Logically, the Lucid Air was the inspiration for the interior. Finally, the Gravity shares the Lucid Electric Advanced Platform (LEAP) architecture with the sedan. However, the technicians have further developed the ambience and the infotainment. One element is the significantly improved seating position on the Gravity. The curved instrument panel with the digital displays and the 12.6-inch central touchscreen has moved up and is now located above the steering wheel. During the first seat test, the monitors did not noticeably impede the view of the road. The infotainment system is supplemented by a head-up display with augmented reality, with flying arrows showing the way, as seen in Mercedes and Audi. It is certainly helpful that road boundaries are marked in bad weather.
Operating the infotainment should be easier than with the Air. The driver is now able to populate the top menu level of the touchscreen with apps according to his or her own liking. We appreciate the fact that Californians still rely on classic levers and buttons for their air conditioning. Just like the fact that the control satellites on the steering wheel now have a noticeable pressure point. “We do the electronics and software ourselves,” says Derek Jenkins. This also applies to voice control. “Alexa isn’t good enough,” smiles Jenkins. You’ll also (still) look for Chat GPT in vain. On the other hand, there is a vegan interior, which is available upon request.
Lucid’s idea of producing the central elements of an electric car itself is certainly clever. Since you don’t have to take any components or software off the shelf from a supplier, you can achieve the best possible range, which with Gravity will certainly be beyond 700 kilometers. The battery capacity will probably remain the same at 118 kilowatt hours. Thanks to the 900-volt technology, you can recharge electricity for around 320 kilometers within 15 minutes using a 350 kW fast charger. Like the Lucid Air, the Gravity will not be lacking in performance and the top model will cause a sensation on the streets with more than 1,000 hp.

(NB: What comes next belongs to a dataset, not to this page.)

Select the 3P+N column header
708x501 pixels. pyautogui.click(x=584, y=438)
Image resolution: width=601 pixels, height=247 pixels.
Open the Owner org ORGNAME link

The Gravity accelerates from zero to 100 km/h in around 3.5 seconds and can tow more than 2.7 tonnes. “We learned from the Air and put that into the Gravity,” summarizes Eric Bach. It starts with aerodynamics and ends with the ASM (asynchronous machine) electric motors.
The electric motor is also self-made and very efficient. The engine’s energy density is 9.0 hp per kilogram, which is significantly better than the competition. According to Lucid, this value is 2.6 hp/kg for the Porsche Taycan, 1.1 hp/kg for the Hyundai and 3.2 hp/kg for the Tesla at best. “We have lower friction losses,” explains Bach. The Gravity will hit the market late next year and will cost less than $80,000.